Do zdarzenia doszło w minioną niedzielę około godz. 23 w Białobrzegach. - Dyżurny został zawiadomiony, że przy parku rozrywki agresywny mężczyzna, który jest pod wpływem alkoholu, demoluje karuzelę. Na miejscu policjanci zastali grupę osób. Jeden z mężczyzn, na widok umundurowanych funkcjonariuszy zaczął uciekać. Ci dogonili go i próbowali ustalić tożsamość mężczyzny, ale on nie chciał się wylegitymować. Mimo kilkukrotnego wezwania do zachowania zgodnego z prawem siedemnastolatek nadal zachowywał się agresywnie oraz zaczął szarpać policjanta. Aby go uspokoić, funkcjonariusz użył siły fizycznej w postaci chwytów obezwładniających. Wtedy młody człowiek kopnął policjanta w twarz. Na miejsce przyjechali kolejni policjanci, którzy udzieli wsparcia. Agresywny i pobudzony nastolatek został obezwładniony i zatrzymany. Zaatakowany policjant wymagał opieki medycznej w szpitalu - relacjonuje asp. Joanna Golus, rzeczniczka KPP w Białobrzegach.

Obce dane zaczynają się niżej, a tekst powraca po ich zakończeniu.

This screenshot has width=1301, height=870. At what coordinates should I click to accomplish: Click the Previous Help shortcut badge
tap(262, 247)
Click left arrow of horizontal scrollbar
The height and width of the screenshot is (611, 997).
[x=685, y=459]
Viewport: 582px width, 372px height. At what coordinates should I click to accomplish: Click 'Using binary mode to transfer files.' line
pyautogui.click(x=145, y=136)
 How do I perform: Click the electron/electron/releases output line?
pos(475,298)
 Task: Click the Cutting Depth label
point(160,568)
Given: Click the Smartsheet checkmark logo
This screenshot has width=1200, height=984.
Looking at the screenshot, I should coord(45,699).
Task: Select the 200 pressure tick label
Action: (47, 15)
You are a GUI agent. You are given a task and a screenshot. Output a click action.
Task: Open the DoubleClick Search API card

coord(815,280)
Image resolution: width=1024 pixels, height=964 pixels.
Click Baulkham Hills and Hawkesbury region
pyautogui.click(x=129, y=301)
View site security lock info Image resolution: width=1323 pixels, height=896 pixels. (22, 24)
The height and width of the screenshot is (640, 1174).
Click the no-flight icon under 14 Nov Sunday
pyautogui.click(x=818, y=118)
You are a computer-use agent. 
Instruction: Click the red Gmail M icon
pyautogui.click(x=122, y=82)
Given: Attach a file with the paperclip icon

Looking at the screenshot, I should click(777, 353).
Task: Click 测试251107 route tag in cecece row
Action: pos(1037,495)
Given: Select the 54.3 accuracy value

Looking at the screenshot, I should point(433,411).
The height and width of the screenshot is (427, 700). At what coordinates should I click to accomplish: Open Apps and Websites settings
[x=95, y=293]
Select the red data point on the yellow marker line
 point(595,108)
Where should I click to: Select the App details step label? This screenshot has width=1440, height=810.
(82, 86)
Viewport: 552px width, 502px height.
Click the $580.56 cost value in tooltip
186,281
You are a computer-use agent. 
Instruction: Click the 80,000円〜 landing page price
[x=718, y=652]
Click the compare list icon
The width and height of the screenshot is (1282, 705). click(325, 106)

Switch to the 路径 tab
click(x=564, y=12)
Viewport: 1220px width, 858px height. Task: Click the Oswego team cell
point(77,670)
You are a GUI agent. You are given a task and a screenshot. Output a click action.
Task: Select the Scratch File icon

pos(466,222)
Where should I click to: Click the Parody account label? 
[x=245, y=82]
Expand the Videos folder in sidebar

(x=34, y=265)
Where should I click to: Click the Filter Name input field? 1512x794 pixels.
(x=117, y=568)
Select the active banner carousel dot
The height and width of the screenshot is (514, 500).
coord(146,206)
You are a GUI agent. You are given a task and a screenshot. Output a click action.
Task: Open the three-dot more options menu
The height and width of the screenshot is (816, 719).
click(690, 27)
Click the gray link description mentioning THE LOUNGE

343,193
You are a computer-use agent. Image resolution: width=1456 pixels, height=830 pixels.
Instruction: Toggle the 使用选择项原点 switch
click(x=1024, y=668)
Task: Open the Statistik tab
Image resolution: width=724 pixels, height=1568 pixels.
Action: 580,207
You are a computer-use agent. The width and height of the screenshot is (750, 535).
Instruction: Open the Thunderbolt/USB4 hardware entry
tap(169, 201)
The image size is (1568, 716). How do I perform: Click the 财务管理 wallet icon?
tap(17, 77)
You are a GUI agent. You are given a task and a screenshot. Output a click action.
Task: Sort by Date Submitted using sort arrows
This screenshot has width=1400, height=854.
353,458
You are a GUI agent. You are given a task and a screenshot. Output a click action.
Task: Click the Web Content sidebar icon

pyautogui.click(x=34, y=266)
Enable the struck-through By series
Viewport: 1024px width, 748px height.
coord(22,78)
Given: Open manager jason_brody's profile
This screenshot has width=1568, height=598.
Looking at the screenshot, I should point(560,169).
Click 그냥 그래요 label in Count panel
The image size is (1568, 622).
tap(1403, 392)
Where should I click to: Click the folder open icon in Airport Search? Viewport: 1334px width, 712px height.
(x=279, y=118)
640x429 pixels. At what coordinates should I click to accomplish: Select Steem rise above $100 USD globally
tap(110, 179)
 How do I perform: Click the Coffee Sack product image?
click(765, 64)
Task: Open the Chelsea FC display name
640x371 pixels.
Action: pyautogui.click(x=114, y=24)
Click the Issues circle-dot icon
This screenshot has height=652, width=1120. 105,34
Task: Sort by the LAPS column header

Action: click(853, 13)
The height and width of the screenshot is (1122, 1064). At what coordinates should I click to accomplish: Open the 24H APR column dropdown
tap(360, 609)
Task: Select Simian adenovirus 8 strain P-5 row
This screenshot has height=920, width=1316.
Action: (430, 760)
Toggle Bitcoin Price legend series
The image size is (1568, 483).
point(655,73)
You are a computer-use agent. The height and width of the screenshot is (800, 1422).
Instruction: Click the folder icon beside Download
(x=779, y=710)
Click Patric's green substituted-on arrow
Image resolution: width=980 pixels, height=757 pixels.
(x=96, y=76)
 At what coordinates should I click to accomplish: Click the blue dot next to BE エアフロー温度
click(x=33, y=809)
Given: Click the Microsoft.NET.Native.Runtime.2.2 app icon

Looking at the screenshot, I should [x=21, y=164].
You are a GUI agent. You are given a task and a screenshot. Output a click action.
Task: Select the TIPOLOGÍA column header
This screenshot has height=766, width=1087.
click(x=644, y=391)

Po przewiezieniu do komendy okazało się, że zatrzymanym jest mieszkańcem powiatu białobrzeskiego. Miał ponad 2,5 prom. alkoholu w organizmie. Został osadzony w policyjnym areszcie, po wytrzeźwieniu usłyszał zarzuty naruszenia nietykalności cielesnej funkcjonariusza, za co grozi mu do trzech lat pozbawienia wolności.
Ponadto o demoralizacji 17-latka, który poza popełnieniem przestępstwa był w stanie upojenia alkoholowego, powiadomiony zostanie sąd rodzinny.